Stored data START

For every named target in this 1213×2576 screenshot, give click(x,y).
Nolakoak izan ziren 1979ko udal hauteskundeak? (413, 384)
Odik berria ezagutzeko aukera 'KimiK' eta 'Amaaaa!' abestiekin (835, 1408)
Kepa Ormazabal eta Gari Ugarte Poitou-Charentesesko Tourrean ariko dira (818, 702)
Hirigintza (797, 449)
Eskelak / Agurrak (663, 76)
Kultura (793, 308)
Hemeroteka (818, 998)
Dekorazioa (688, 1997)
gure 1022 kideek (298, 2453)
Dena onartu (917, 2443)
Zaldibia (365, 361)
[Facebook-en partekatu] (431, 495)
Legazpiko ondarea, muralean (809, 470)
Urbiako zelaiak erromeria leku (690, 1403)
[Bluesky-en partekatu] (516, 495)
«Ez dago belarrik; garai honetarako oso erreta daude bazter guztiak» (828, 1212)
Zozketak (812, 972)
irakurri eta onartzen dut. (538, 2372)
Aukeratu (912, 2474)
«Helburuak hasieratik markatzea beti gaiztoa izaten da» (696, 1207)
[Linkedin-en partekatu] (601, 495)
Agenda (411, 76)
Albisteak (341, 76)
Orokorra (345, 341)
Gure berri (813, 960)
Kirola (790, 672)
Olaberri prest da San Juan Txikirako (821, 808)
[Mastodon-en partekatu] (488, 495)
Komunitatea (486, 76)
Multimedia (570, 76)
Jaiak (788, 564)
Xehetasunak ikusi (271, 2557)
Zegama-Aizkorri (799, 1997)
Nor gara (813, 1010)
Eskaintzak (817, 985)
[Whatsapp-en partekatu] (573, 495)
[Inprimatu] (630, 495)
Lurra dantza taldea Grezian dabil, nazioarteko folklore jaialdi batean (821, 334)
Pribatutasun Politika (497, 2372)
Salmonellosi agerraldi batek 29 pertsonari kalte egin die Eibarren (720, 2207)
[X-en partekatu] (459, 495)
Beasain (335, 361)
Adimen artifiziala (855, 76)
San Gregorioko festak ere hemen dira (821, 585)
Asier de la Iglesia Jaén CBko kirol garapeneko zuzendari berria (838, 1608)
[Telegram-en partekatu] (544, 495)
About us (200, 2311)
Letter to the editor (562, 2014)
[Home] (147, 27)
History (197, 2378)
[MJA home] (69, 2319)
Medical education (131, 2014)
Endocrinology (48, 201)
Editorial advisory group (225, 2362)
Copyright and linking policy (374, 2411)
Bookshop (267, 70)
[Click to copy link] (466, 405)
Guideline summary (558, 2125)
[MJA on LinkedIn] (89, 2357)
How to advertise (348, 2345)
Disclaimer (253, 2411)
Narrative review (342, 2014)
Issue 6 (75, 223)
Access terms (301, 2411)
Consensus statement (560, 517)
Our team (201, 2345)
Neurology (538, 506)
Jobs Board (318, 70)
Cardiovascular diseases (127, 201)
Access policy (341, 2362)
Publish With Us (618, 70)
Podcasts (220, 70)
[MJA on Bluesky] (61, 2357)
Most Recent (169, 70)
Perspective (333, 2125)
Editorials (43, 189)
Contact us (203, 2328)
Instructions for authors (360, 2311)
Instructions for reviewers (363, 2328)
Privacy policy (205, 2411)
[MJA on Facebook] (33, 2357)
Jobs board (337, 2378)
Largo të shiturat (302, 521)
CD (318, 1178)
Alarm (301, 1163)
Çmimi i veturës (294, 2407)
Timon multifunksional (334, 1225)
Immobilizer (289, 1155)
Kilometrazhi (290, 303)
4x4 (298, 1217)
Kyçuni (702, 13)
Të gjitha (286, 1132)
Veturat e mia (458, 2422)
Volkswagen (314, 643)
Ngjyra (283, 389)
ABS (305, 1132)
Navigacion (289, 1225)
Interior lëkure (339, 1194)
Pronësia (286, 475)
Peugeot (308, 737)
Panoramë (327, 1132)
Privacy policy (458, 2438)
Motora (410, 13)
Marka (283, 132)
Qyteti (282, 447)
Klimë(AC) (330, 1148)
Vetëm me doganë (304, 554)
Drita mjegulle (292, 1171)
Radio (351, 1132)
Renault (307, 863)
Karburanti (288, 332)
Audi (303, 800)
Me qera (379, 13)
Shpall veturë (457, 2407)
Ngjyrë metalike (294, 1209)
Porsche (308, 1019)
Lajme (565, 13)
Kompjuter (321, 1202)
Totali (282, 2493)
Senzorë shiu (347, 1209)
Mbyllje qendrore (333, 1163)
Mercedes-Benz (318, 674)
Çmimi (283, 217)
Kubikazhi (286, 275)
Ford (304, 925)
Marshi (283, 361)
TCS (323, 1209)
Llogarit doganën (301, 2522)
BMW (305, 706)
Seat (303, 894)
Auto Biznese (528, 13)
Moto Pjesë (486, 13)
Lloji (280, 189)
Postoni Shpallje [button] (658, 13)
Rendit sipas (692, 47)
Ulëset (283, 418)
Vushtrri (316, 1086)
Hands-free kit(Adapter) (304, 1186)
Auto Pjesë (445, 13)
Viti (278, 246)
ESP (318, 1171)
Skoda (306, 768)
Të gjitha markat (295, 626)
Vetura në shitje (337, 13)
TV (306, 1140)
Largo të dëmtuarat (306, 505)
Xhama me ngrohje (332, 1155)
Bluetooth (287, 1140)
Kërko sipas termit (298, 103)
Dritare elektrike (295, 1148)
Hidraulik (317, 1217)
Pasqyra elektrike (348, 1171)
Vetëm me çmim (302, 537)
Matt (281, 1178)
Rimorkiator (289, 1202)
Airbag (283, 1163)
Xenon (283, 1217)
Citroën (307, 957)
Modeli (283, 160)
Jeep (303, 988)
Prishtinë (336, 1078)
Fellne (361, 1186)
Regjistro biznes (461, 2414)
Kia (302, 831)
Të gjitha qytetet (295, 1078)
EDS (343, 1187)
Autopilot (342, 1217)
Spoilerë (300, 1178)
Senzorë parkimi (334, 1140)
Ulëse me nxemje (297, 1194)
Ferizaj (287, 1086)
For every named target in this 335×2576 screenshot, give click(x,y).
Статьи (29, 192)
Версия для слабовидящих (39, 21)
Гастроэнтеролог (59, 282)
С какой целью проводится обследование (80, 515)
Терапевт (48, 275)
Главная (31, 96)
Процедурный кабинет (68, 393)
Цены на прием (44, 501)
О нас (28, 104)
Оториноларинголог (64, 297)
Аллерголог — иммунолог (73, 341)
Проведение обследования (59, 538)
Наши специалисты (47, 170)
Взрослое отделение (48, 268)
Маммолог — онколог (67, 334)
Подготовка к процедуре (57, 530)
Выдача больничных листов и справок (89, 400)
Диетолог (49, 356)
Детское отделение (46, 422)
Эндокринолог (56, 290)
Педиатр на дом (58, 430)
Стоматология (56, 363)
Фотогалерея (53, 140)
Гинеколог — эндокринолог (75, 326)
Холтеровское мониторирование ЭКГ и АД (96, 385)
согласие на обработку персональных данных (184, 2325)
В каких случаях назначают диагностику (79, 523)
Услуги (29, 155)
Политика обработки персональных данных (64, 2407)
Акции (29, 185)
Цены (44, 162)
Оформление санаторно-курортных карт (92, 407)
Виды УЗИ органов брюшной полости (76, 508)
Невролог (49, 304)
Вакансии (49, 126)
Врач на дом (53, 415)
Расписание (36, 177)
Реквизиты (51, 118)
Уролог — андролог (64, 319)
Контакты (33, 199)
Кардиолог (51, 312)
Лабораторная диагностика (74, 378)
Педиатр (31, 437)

Stored data END

> [What you will do] State the number of lines in the records that contain the string "every", and nothing more.

> [Response to the task] 2